■ Try it ■
What lines below contain the word "entry"? Please pull each one out.

Start of Available data

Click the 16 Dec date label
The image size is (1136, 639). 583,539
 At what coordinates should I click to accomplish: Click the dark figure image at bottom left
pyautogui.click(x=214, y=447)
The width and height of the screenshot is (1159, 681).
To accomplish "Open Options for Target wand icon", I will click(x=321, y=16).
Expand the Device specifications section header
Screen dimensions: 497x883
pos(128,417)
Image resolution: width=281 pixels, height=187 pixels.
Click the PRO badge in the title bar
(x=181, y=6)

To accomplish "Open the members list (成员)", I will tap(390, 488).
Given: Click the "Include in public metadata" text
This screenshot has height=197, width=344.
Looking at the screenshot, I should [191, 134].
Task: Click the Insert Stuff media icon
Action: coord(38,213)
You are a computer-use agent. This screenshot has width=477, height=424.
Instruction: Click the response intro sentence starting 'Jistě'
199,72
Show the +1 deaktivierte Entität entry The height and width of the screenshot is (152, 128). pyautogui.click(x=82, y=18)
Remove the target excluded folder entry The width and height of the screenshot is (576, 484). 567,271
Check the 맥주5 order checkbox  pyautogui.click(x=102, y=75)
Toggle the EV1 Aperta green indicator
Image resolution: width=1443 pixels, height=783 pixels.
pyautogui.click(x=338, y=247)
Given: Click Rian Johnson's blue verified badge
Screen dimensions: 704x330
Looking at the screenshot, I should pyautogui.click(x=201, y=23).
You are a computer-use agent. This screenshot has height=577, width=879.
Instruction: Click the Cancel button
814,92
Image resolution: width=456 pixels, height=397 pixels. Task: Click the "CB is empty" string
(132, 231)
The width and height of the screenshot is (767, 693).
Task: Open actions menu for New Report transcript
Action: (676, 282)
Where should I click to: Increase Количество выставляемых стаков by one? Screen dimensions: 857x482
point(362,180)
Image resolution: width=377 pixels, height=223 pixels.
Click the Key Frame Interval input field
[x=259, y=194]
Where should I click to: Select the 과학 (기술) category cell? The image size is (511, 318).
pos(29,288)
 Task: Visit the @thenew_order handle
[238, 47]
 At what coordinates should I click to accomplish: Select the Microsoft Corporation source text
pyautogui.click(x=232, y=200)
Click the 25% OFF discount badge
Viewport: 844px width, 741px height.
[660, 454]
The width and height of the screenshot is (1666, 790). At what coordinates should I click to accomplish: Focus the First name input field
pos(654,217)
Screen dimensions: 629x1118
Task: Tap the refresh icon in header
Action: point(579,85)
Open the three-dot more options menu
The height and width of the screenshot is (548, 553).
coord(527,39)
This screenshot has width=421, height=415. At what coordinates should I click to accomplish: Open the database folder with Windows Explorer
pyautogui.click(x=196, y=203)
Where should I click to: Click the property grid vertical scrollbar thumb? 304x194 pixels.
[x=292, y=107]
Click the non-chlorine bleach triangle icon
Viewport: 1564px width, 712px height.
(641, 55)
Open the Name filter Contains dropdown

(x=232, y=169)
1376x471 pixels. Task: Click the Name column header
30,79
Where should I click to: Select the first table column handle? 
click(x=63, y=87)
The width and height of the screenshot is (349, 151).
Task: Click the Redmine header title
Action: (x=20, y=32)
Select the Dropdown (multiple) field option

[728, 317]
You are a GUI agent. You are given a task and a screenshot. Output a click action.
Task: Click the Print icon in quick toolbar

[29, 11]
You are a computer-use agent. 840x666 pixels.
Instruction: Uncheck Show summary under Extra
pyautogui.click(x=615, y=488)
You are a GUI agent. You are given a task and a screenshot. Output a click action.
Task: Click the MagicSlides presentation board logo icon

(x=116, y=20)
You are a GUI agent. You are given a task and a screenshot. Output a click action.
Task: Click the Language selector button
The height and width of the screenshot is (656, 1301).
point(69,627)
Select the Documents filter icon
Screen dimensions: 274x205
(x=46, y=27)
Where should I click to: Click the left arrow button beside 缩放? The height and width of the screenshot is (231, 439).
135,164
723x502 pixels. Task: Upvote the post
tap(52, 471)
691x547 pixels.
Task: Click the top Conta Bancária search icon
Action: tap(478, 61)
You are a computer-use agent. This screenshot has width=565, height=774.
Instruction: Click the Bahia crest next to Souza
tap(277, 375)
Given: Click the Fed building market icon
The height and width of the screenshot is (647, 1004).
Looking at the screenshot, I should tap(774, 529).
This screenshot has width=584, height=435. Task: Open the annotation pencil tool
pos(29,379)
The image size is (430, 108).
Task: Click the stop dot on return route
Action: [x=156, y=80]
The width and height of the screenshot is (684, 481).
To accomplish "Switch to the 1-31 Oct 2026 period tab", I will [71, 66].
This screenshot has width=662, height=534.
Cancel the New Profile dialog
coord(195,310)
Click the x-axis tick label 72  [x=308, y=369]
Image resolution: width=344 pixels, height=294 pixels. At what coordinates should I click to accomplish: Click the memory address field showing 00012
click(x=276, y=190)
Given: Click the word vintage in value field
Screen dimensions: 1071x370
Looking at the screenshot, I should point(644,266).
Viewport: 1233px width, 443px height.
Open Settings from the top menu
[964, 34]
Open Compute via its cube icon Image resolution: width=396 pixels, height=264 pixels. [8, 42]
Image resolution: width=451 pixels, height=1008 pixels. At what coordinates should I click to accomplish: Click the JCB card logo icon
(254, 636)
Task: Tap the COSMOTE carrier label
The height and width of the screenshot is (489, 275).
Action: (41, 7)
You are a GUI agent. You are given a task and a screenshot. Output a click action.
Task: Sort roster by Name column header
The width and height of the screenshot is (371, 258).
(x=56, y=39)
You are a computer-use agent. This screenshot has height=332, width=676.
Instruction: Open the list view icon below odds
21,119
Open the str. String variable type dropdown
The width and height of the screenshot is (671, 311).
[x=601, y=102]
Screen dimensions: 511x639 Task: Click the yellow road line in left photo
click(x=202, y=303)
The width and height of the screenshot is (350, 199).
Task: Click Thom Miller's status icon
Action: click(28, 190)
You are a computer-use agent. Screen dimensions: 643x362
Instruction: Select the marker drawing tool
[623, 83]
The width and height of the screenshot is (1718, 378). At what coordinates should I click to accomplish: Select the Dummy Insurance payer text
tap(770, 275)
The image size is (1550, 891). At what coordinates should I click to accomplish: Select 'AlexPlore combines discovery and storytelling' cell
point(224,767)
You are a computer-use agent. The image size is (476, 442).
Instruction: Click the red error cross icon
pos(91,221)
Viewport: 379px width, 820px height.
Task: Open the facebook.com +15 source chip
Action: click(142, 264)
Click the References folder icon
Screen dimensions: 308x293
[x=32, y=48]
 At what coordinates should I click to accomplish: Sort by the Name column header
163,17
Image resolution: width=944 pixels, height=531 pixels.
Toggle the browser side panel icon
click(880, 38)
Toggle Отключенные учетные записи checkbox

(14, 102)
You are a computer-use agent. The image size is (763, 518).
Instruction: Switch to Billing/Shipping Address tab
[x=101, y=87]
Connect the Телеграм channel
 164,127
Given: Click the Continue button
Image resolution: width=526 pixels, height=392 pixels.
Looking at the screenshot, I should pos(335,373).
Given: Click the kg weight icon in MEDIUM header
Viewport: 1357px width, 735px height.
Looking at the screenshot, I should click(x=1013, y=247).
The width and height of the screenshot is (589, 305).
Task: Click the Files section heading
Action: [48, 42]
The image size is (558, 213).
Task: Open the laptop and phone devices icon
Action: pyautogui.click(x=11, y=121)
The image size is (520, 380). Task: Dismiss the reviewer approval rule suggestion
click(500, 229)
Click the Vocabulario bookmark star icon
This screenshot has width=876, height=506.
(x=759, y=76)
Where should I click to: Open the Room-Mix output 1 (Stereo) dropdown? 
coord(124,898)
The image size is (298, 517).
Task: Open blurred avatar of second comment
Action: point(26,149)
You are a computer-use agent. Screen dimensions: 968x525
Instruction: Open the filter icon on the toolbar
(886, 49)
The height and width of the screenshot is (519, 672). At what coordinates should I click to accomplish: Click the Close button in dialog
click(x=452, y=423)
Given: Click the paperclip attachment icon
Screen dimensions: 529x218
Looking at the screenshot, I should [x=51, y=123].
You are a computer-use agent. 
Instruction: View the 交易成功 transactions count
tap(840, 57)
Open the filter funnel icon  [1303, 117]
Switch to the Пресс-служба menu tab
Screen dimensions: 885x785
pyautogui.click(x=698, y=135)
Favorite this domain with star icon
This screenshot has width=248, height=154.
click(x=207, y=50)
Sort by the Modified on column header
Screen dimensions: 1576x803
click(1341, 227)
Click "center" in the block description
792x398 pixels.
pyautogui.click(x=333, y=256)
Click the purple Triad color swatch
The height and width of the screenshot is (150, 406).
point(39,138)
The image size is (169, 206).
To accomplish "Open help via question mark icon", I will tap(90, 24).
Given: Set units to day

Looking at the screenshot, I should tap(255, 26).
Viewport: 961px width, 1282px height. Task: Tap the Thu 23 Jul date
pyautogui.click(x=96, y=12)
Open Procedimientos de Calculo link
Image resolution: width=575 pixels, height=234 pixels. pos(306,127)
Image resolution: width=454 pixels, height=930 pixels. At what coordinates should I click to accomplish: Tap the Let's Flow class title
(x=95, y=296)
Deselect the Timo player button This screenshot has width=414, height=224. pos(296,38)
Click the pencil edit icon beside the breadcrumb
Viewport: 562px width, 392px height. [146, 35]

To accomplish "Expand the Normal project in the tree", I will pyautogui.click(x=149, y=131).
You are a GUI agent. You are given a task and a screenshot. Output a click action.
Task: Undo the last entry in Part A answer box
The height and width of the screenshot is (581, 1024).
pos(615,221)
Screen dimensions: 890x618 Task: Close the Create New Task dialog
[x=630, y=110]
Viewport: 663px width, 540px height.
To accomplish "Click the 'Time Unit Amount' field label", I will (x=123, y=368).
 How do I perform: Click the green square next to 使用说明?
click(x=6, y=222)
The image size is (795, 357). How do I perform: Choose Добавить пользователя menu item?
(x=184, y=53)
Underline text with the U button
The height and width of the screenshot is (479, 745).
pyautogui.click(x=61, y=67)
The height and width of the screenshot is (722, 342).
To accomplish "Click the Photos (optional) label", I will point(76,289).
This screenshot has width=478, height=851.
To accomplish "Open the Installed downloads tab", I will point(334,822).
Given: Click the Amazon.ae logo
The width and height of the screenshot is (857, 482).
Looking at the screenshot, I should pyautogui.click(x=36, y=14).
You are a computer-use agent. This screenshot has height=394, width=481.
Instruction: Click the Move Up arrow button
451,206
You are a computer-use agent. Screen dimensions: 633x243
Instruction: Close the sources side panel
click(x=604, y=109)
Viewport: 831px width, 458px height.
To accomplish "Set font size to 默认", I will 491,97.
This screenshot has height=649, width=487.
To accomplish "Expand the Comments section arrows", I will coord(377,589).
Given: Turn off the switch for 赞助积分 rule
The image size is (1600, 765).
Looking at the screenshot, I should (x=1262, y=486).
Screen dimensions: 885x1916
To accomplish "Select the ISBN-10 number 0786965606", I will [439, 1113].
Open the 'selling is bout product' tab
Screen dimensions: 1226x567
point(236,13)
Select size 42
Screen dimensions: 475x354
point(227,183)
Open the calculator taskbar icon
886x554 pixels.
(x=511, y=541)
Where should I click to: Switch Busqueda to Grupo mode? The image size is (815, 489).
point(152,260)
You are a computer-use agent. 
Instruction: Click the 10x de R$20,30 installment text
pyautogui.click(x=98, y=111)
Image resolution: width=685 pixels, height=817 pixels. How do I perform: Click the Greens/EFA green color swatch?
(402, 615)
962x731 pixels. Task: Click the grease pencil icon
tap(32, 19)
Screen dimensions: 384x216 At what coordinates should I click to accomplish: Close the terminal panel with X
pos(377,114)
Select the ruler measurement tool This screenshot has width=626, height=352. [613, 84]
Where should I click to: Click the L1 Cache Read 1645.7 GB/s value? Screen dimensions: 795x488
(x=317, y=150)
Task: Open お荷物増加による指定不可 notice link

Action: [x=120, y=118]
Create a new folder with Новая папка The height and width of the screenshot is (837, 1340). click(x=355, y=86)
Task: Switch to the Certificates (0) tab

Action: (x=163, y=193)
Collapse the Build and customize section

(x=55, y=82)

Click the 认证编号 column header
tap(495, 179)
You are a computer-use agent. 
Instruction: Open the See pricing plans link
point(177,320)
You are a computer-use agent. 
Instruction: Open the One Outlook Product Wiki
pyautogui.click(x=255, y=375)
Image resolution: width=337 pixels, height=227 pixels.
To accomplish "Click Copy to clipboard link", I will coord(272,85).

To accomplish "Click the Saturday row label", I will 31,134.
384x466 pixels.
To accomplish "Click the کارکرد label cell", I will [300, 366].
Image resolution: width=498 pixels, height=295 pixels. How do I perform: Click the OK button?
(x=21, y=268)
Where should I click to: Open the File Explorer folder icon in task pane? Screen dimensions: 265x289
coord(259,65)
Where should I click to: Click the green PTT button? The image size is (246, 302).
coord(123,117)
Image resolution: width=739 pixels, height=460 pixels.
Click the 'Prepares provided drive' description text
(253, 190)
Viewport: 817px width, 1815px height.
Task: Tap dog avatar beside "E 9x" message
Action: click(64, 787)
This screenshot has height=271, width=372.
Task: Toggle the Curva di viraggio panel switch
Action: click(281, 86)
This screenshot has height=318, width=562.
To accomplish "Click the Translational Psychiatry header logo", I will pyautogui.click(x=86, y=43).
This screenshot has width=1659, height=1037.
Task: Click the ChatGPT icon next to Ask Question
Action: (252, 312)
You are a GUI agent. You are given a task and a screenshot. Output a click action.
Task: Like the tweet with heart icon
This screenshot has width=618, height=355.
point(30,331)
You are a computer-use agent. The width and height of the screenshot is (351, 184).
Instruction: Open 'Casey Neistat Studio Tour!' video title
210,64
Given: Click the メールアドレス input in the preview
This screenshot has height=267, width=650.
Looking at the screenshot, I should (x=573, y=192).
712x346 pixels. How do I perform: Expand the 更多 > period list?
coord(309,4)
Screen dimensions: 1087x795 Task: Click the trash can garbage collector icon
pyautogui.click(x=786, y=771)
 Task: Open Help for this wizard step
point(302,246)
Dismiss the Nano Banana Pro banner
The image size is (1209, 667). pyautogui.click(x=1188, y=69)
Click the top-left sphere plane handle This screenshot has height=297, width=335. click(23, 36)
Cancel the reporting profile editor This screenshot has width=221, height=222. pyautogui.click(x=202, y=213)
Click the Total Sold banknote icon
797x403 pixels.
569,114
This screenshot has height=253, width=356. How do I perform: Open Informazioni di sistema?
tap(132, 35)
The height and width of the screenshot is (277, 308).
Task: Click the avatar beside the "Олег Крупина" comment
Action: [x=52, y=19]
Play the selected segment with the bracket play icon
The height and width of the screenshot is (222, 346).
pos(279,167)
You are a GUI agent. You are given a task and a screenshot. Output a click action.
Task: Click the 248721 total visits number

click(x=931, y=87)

End of Available data

■ Written solution ■
Show the +1 deaktivierte Entität entry The height and width of the screenshot is (152, 128). pyautogui.click(x=82, y=18)
Remove the target excluded folder entry The width and height of the screenshot is (576, 484). 567,271
Task: Undo the last entry in Part A answer box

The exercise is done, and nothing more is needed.